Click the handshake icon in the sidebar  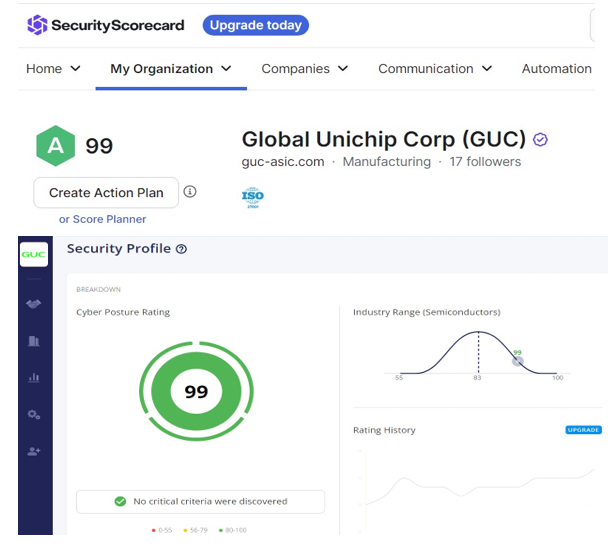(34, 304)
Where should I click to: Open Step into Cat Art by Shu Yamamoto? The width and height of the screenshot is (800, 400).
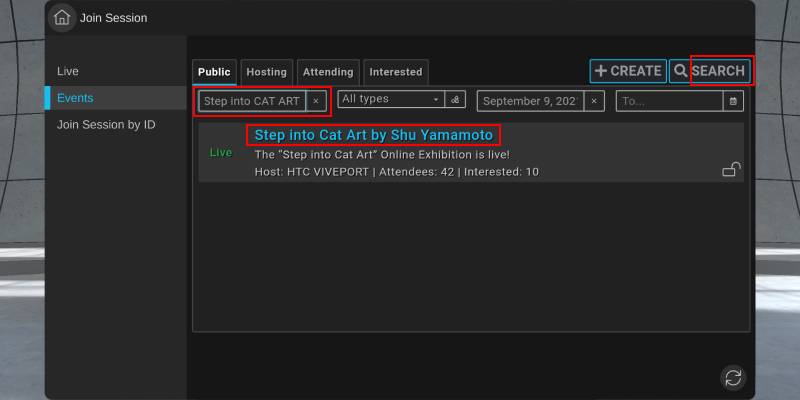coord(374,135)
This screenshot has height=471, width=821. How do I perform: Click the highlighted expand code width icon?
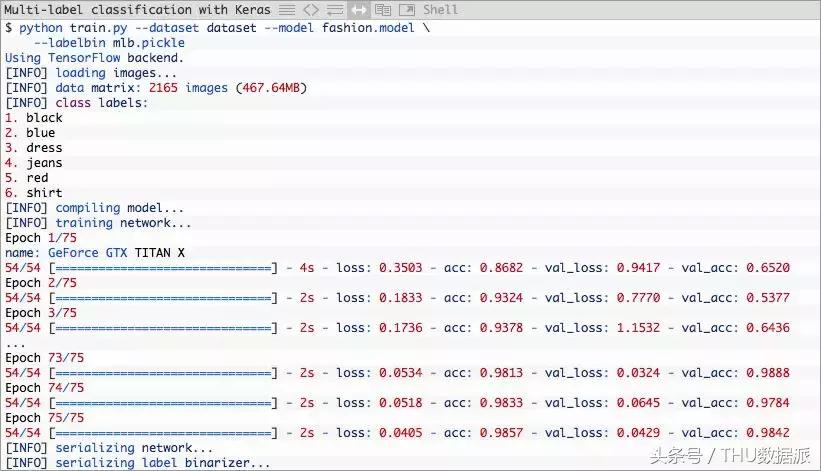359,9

□ □ □

• [Work task] Restate word for word, please, the line containing "This screenshot has" and all lines after it through the end of the material; the pictures do not belong in the copy.

• [Output]
This screenshot has height=471, width=821. How do I perform: Click the highlighted expand code width icon?
359,9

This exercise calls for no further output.